There have also been reports on gender differences in proximal stomach affecting motility and perception, as relaxation of the proximal stomach that occurs postprandially is prolonged in women compared to men. A relevant clinical finding is that symptoms of early satiety and nausea are more common in females than in males, at almost 2:1 ratio. These findings suggest that it is important to compare females with symptoms of gastric dysfunctions using gastric emptying parameters derived in normal women and not in normal men [8].

In practice, gastroparesis is a clinical diagnosis, but the definitive diagnostic test is a gastric emptying study such as scintigraphy [2, 3, 9]. The treatment options for gastroparesis vary from conservative management, such as dietary modifications and medication, to more invasive surgical options. Dietary modifications focus on eating smaller semi-solid meals and avoiding foods that exacerbate symptoms. Medications for persistent symptoms include antiemetics and prokinetic agents, such as metoclopramide, to improve gastric emptying. In patients with refractory gastroparesis, surgical options include intrapyloric botulinum toxin injections, placement of a feeding jejunostomy tube, or implantation of a gastric electrical stimulator [3, 10, 11].

Developing more effective gastroparesis management strategies could not only reduce the costs associated with gastroparesis but also improve aspects of patients’ quality of life (QOL). For instance, a recent research found that patients with gastroparesis have significantly lower scores of QOL as assessed by a validated QOL measure (SF-36) and the McGill Pain Questionnaire compared to patients with serious medical conditions and scores similar to patients that have both serious physical and mental health conditions [12].
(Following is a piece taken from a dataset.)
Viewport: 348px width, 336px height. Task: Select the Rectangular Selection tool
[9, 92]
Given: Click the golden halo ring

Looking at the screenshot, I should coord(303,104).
Differentiating between the etiologies of gastroparesis may allow developing strategies that could increase QOL in gastroparesis patients. For instance, it has been suggested that treatment for gastroparesis may produce different responses depending on whether gastroparesis occurs in diabetic or non-diabetic patients. However, according to the findings of a retrospective study, response to treatment (antiemetics, prokinetics, tricyclic antidepressants, analgesic and invasive interventions) does not correlate with the type of gastroparesis (non-diabetic or diabetic) or the presence of delayed emptying but correlates with stomach distention, bloating, and the Gastroparesis Cardinal Symptom Index (GCSI). This study puts into question the relevance of etiology in the management of gastroparesis, at least in diabetic vs. non-diabetic conditions [13]. However, it is worth noticing that treatment for the two conditions are not usually directed at correcting the underlying etiology [14] for which exploring the causes of idiopathic gastroparesis may still offer valuable insights that could be used to guide treatments that target the cause of the symptoms.

For this retrospective study, the Healthcare Cost and Utilization Project: Nationwide Inpatient Sample (HCUP-NIS) data were used from the year 2013 - 2014. The database was searched for all non-diabetic patients diagnosed with gastroparesis (ICD 9 diagnostic code 536.6). The Apriori algorithm was then run on this subset of patients to identify what co-morbid conditions are most likely associated with gastroparesis. The Apriori algorithm is used for mining the frequency of data sets and is designed to find associations in databases. It works by identifying frequent single item sets in a database and then stepwise expanding each of those sets, keeping the new larger sets if the terms appear in sufficient frequency in the database. In this study, we employed the Apriori algorithm as a “bottom-up” approach: each subset is expanded individually and the subset of gastroparesis patients is tested against each new iteration of the data. The algorithm terminates when no more associations can be found [15, 16]. The diagnoses that were found when we ran the Apriori algorithm on the HCUP-NIS data were compared to controls using multivariate logistic regression and the primary disease associations to gastroparesis were determined. These results were further studied to determine what the distribution of race, age and gender was for the patient population studied.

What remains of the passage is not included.